→ **Task to carry out**
Omit the pictures, then write out every entry exactly as it reads.

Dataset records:
..............................

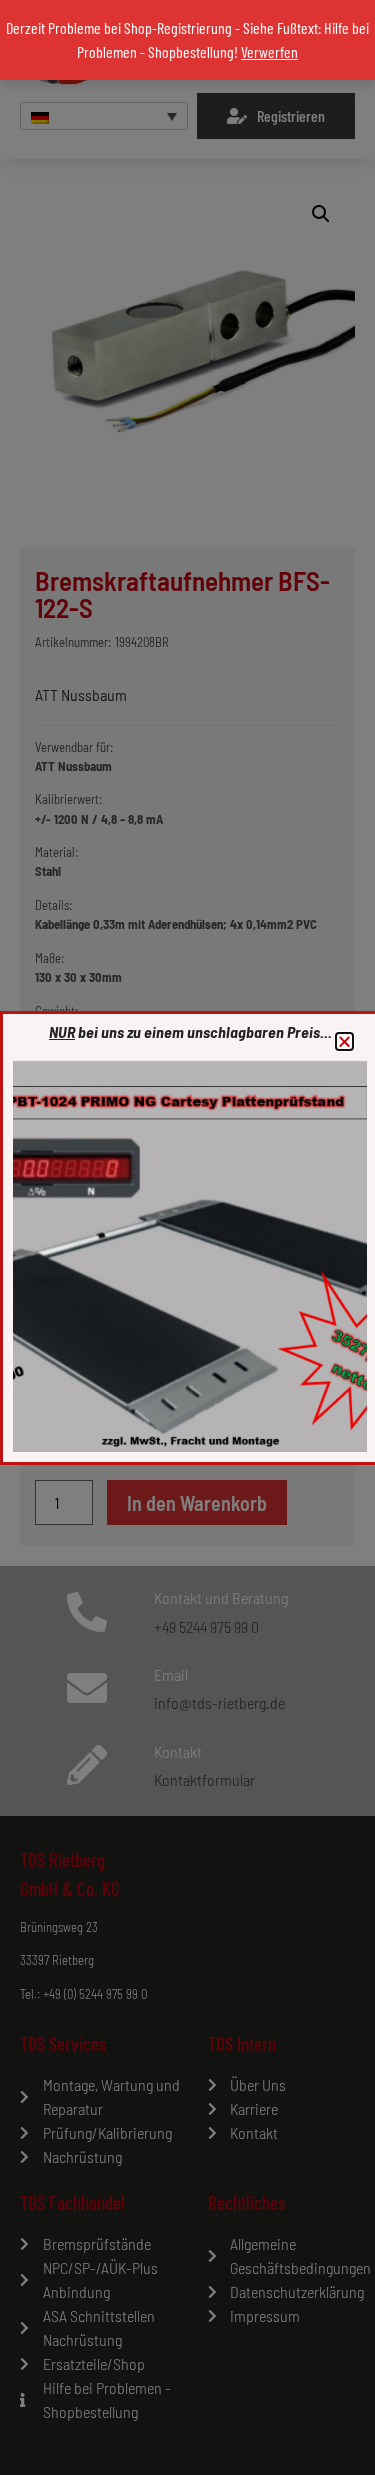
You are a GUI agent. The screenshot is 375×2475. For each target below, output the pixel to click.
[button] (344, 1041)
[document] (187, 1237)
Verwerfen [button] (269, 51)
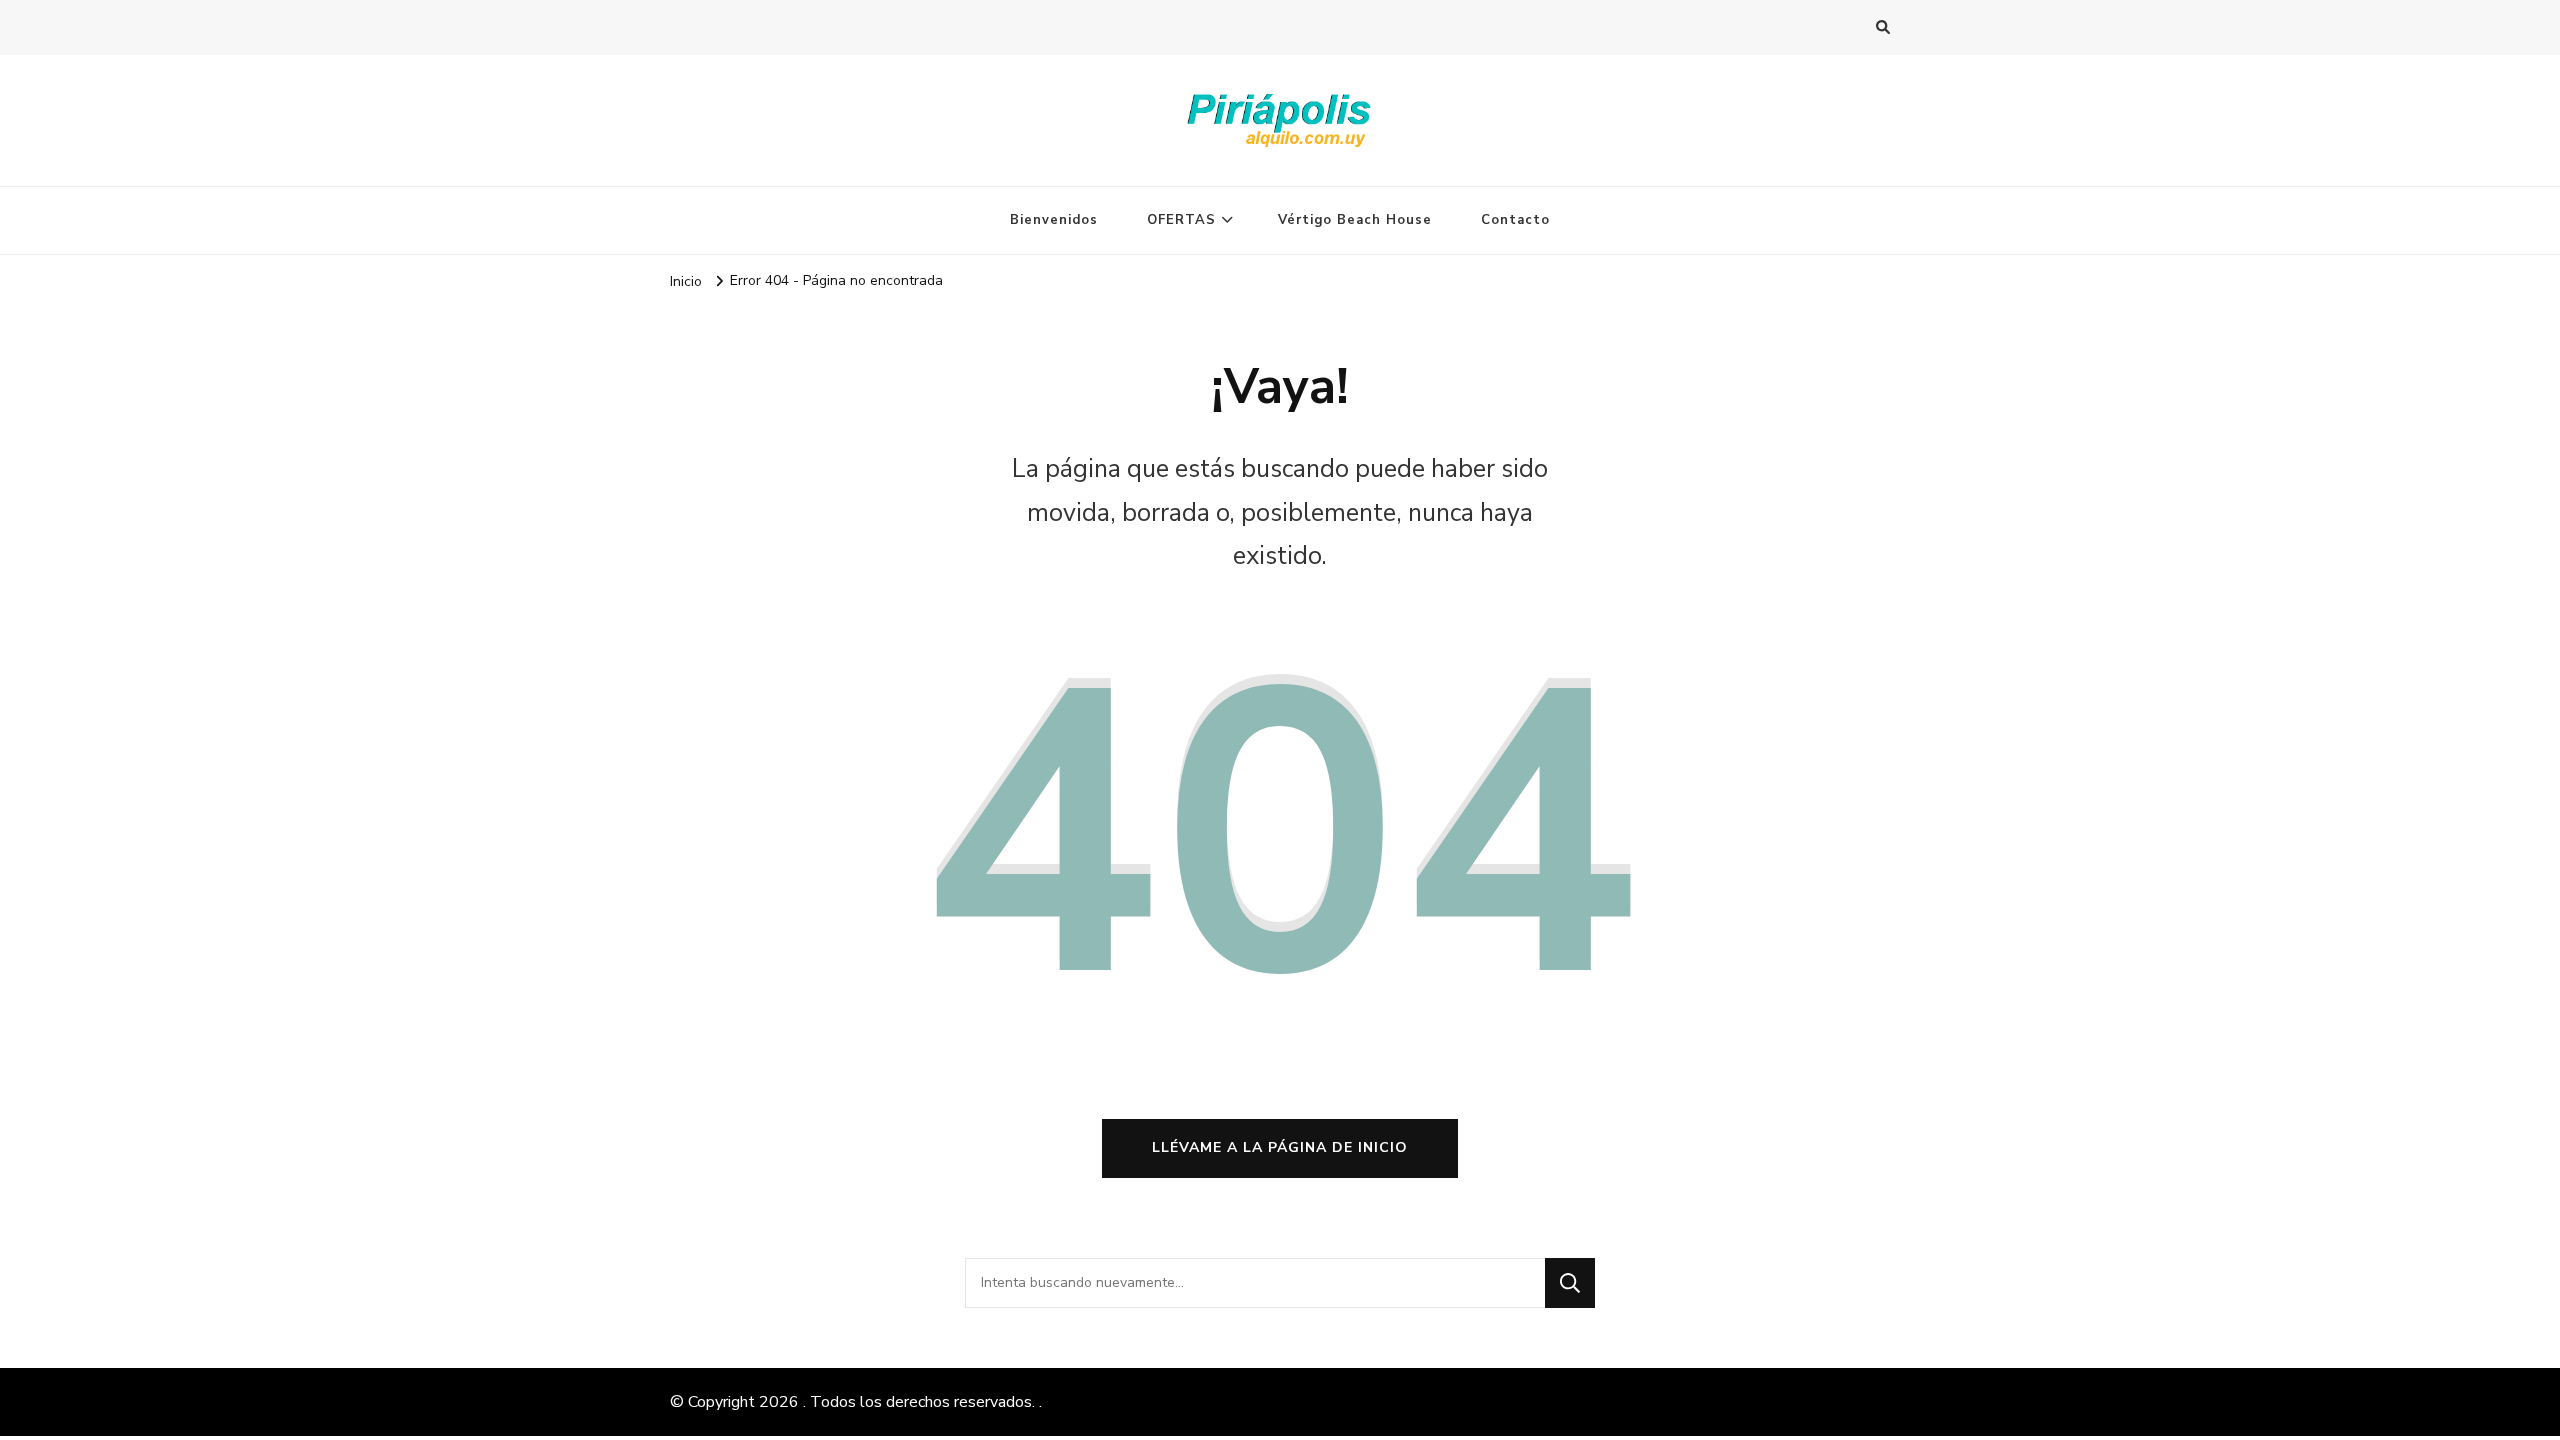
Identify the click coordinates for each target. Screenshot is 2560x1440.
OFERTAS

..............................

→ **Answer to this task**
You are a GUI agent. The screenshot is 375×2475. For each target below, output the pixel to click.
[button] (344, 1041)
[document] (187, 1237)
Verwerfen [button] (269, 51)
Identify the click coordinates for each target. Screenshot is 2560x1440.
OFERTAS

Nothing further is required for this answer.